RBD band member Alfonso Herrera recommended the release, stating: "It's a wonderful DVD, I had the opportunity to sneak a few peaks, it's impressive, from the venue to how they made it and the show is incredible, the fireworks, it's awe-inspiring." Fellow group member Maite Perroni defined the concert as one full of passion, love, and talked about the warm welcome of the people, stating: "We ended dancing samba, we were very happy with all the people. The truth is that there has been many, many experiences like that one, it was a very beautiful moment."

Track listing
 "Abertura" (Intro) – 0:51
 "Rebelde" – 3:32
 "Santa No Soy" – 3:07
 "Así Soy Yo" – 3:00
 "Feliz Cumpleaños"  – 3:32
 "Enséñame" – 3:36
 "Qué Fue Del Amor"  – 3:31
 "Cuando El Amor Se Acaba" – 3:53
 "Una Canción" – 3:39
 "Este Corazón" –3:28
 "Solo Para Ti" – 4:53
 "Me Voy" – 3:35
 "Sálvame"  – 9:00
 "Tenerte Y Quererte"  – 3:42
 "Apresentacão da Banda" (Band Introduction) – 8:45
 "No Pares" – 4:37
 "A Tu Lado" – 6:34
 "Fuera"  – 3:37
 "Solo Quédate En Silencio"  – 3:43
 "Qué Hay Detrás" – 4:34
 "Un Poco De Tu Amor"  – 4:46
 "Aún Hay Algo" – 4:19
 "Tras De Mí" – 4:28
 "Ser O Parecer" – 3:39
 "Nuestro Amor"  – 3:54
 "Rebelde" (Portuguese rock version) – 3:44
 "Samba da Mocidade: O Grande Circo Místico/Citacão da Música: Sou Brasileiro" – 8:48

Bonus material
 RBD News (Behind the scenes/Making of the DVD) – 19:52
 Eu Sou RBD (Photo Gallery) – 0:27
 Por Trás do Palco (Documentary) – 14:52

Live album

Live in Rio is also an official two-CD live album of the recorded song performances of the concert held at the Maracanã Stadium in Rio de Janeiro, Brazil on October 8, 2006.

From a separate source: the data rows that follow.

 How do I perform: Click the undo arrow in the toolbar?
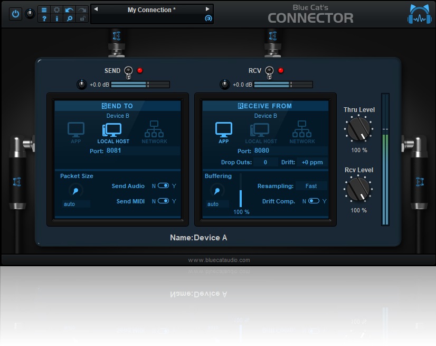click(x=69, y=10)
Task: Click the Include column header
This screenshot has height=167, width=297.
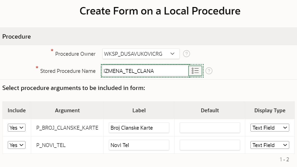Action: 17,110
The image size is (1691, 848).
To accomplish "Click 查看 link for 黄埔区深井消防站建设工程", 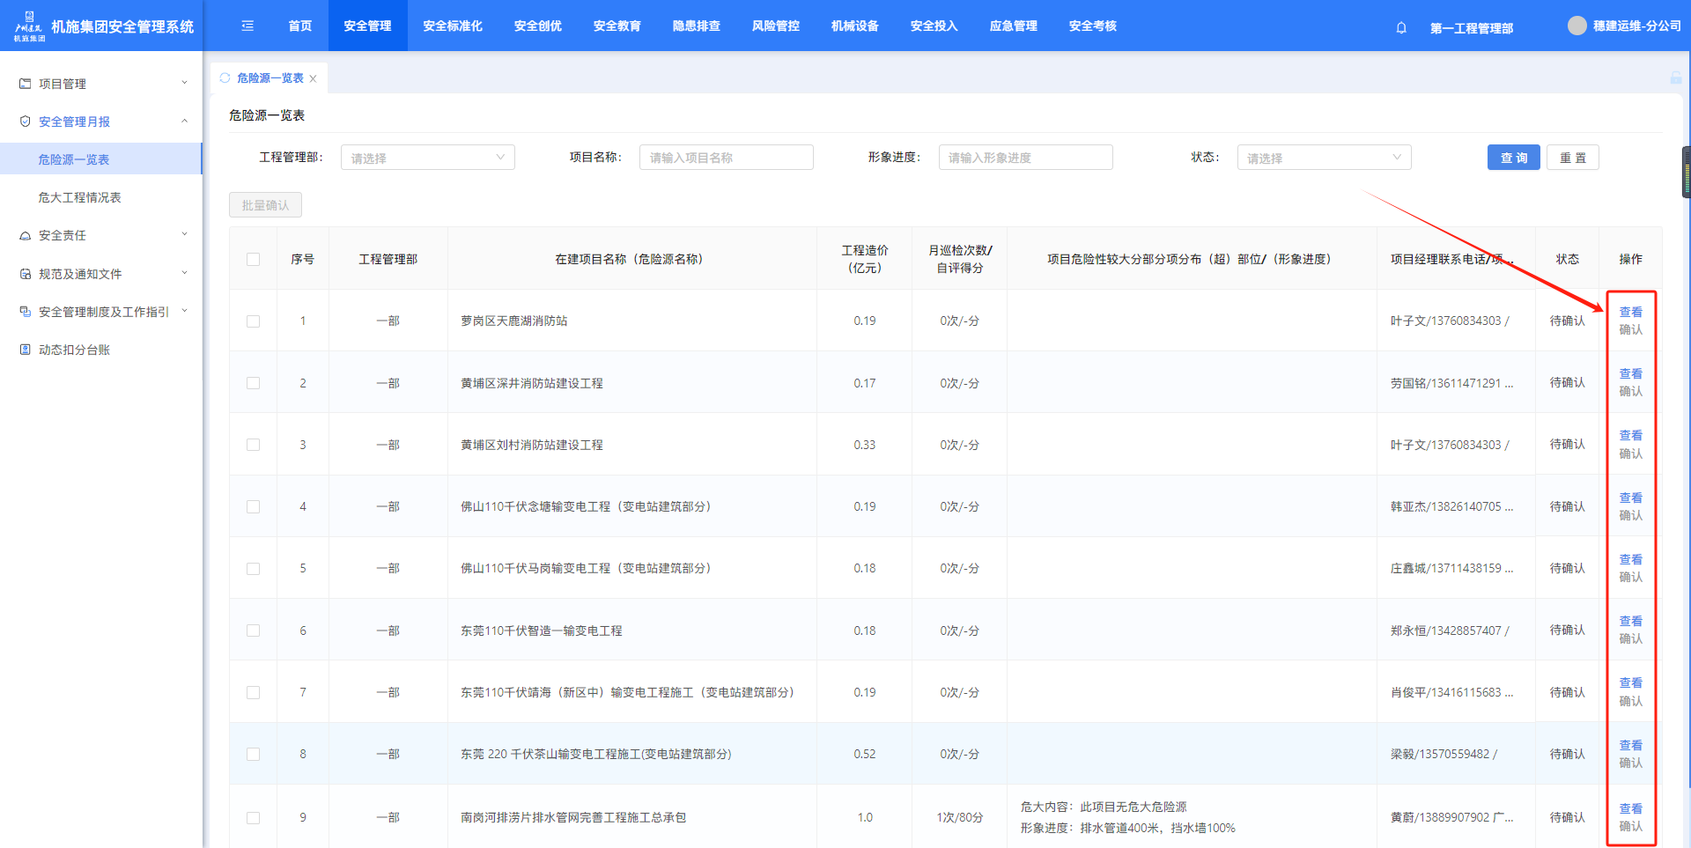I will coord(1630,373).
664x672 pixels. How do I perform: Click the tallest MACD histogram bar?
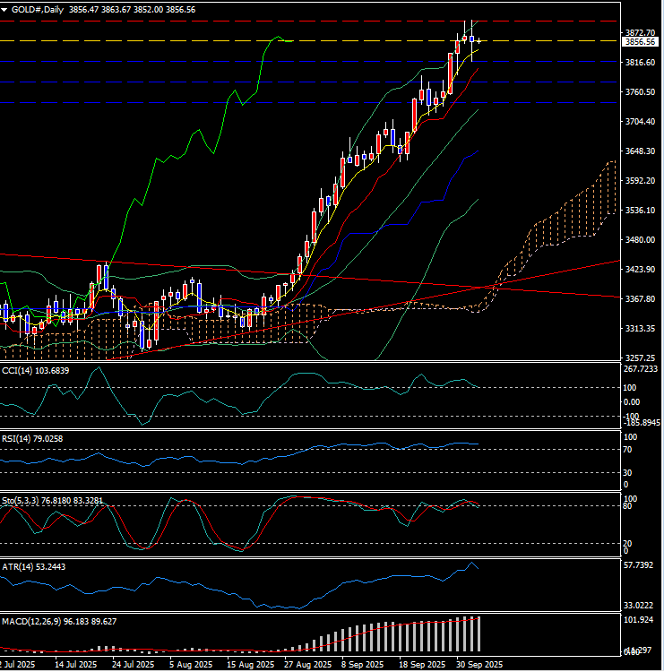pos(479,633)
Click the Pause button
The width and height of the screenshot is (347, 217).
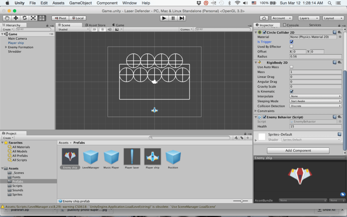pos(173,18)
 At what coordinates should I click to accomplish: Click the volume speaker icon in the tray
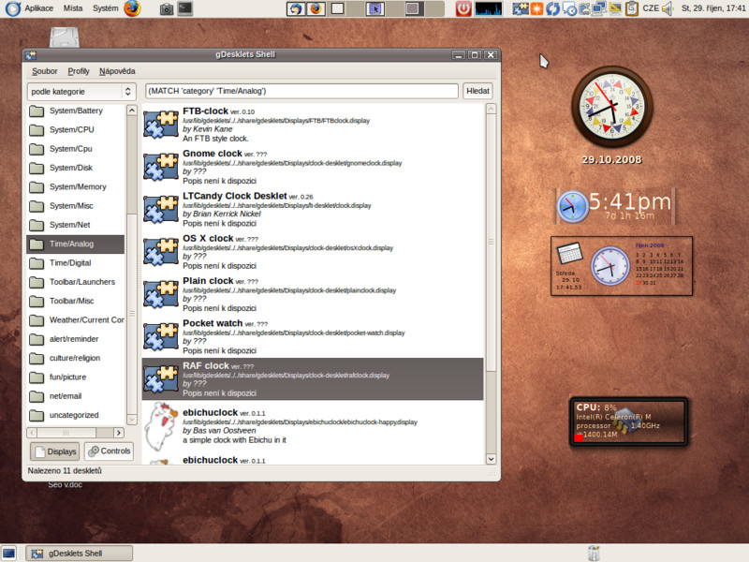click(668, 8)
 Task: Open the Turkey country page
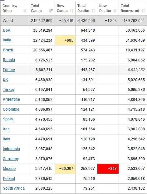click(x=9, y=89)
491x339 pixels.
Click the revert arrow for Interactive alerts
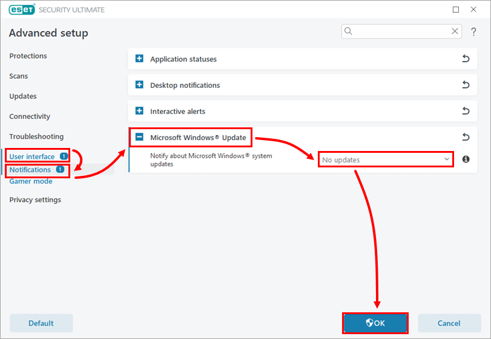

The double-disc album's pressing was made in Mexico, but was not released for sale, just distributed to radio stations in early 2007. In Brazil, a special limited edition of the album was distributed to subscribers of cable TV channel Boomerang (in which RBD's originating telenovela, Rebelde, was shown) with a cardboard cover imitating the school uniform the characters wore in the telenovela. In 2020 the album was officially released in CD in Mexico and digitally in the world.

The promotional release actually contained 12 live songs on each of the two discs. The album omitted the live concert audio of all intros, medleys, musical interludes, the Christopher on drums section, and the band introduction.

Track listing 

 Notes
"Me Voy" is the Spanish cover version of Kelly Clarkson's "Gone", originally released on Clarkson's Multi-Platinum album Breakaway (2004).
"Feliz Cumpleaños (Happy Worstday)" is the Spanish version of Swedish singer Mikeyla's "Happy Worst Day".

Personnel
Credits adapted from the DVD's liner notes.

Recorded live at
 Maracanã Stadium (Rio de Janeiro, Brazil)

Performance credits
RBD – main artist

Musicians

Güido Laris – bass, classical guitar, musical director, vocal direction
Gonzalo Velázquez – classical guitar, guitar
Carlos María "Charly" Rey – background vocals, classical guitar, guitar

Mauricio Soto "Bicho" – drums, percussion
Luis Emilio Arreaza "Catire" – drums, percussion
Eduardo "Eddy" Tellez – keyboards

Production

Luis Luisillo Miguel –  associate producer
Luciane Ribeiro - design, visual programming
Paulo Pelá - design, visual programming
Santiago Ferraz –  DVD authoring, principal photography
Pedro Damián –  executive producer
Marcos Hermes – graphic design, photography
Adriana Trigona – graphic design
Carolina Palomo Ramos –  production coordinator

Charts

Weekly charts (2007)

Year-end charts (2007)

Release information
The DVD had several release dates, though the official release date was February 2, 2007 in Brazil. According to Amazon.com, the DVD had a US release on March 20, 2007. In Spain,  the DVD spent 19 weeks at number one and was the fourth most sold music DVD in Spain in 2007. In the United States, the DVD was released before March 20 in some retailers, such as Wal-Mart.